East Lothian Council planners turned down proposals for a 16-foot sculpture of a bear to be created off the A1 near the Spott Roundabout, Dunbar, earlier this summer.

The bear, which was chosen as a nod towards the worldwide achievements of Dunbar-born conservationist John Muir, would have been created by Andy Scott, the artist behind the famous Kelpies horse-head sculptures near Falkirk.

However, the council’s planning officials dismissed the proposals in June.

They noted the potential impact the statue would have on road safety on the nearby A1 as the reason for the refusal.

An appeal is expected to be lodged with the local authority, which would see five councillors examine the merits of the scheme through the local review body (planning).

Herbert Coutts, from Dunbar Community Council, has backed the idea of the sculpture, which would be paid for by the Percent for Art Scheme, a condition of planning consent for any housing development. The scheme means developers have to allocate a percentage of their capital spend to fund public artworks and involve an artist in any building project as early as possible.

The developers behind the plans for the bear, Hallhill Developments Limited, are in the process of building 525 houses in the south of Dunbar and the bear statue would constitute the artwork for the scheme.

Mr Coutts noted the plans could yet be appealed but, if unsuccessful, he urged the developers to look at the possibility of siting the bear in a different location in Dunbar.

Ward councillor Norman Hampshire had met Ken Ross, from the developer, where it was confirmed that an appeal against the refusal of the plans was likely.

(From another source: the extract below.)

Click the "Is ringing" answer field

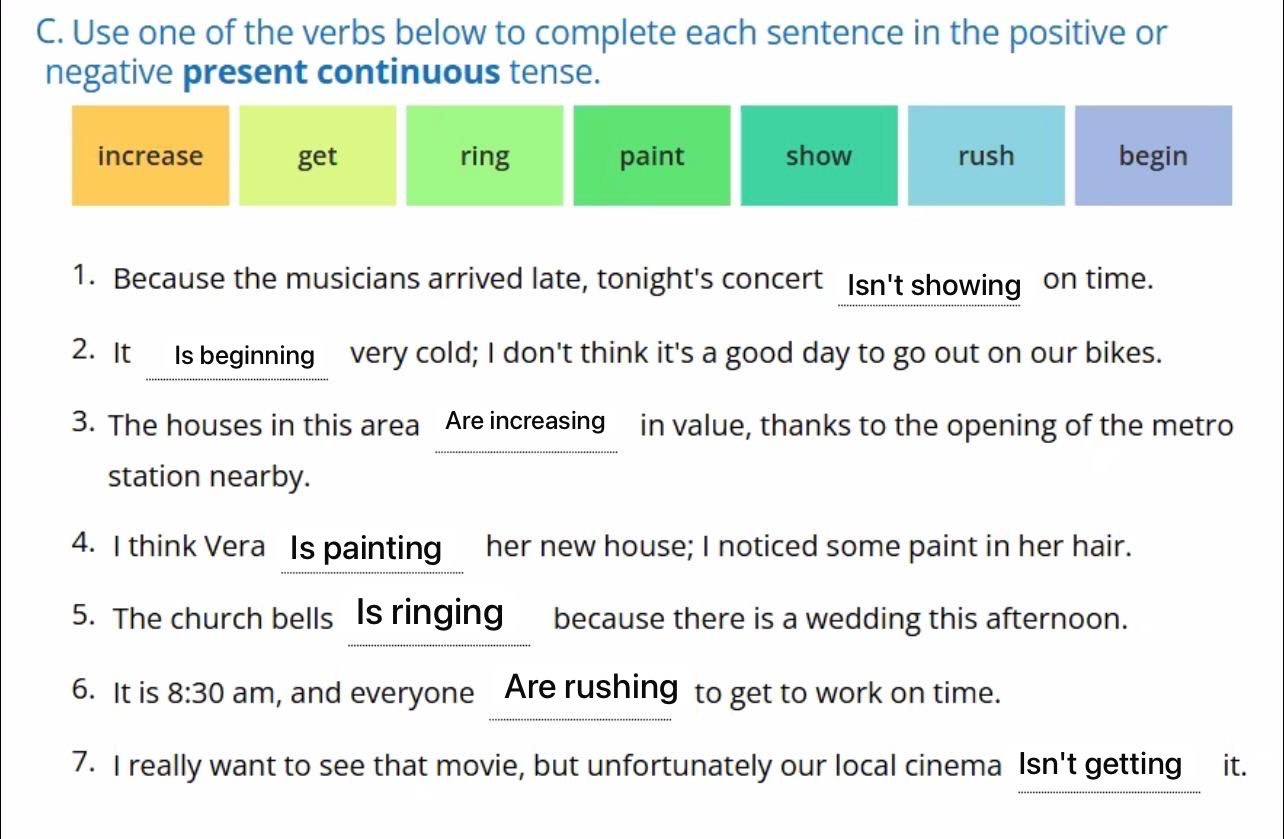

Mr Coutts suggested offering alternative sites, adding: “If it turns out [the appeal is unsuccessful], we have discussed [the statue] before and would like to enter into discussions again and make other proposals.”

Suggestions were previously made for the sculpture to be created at the town’s Winterfield Park.

Mr Coutts, who was previously an archaeologist, museum director and a director of culture, said the creation of the sculpture was likely at a fairly advanced stage.

He added: “We don’t want to see the bear crawling away to somewhere else.”

Currently, no appeal has been made to the local authority on the sculpture, which is a nod to John Muir, who was born in Dunbar in 1838.

He emigrated with his family to the USA when he was just a child and would go on to play a leading role in the formation of the country’s national park system.

It is hoped the statue, which would see the bear standing on its hind legs, could generate similar interest to the Kelpies or the Angel of the North, near Gateshead.

However, the scheme has not won universal approval from members of the public or the town’s community council.

Pippa Swan from the group described the proposed location as “bizarre”, saying previously: “For me, it is a bizarre proposal and it looks like a polar bear or like an advertisement for a safari park.”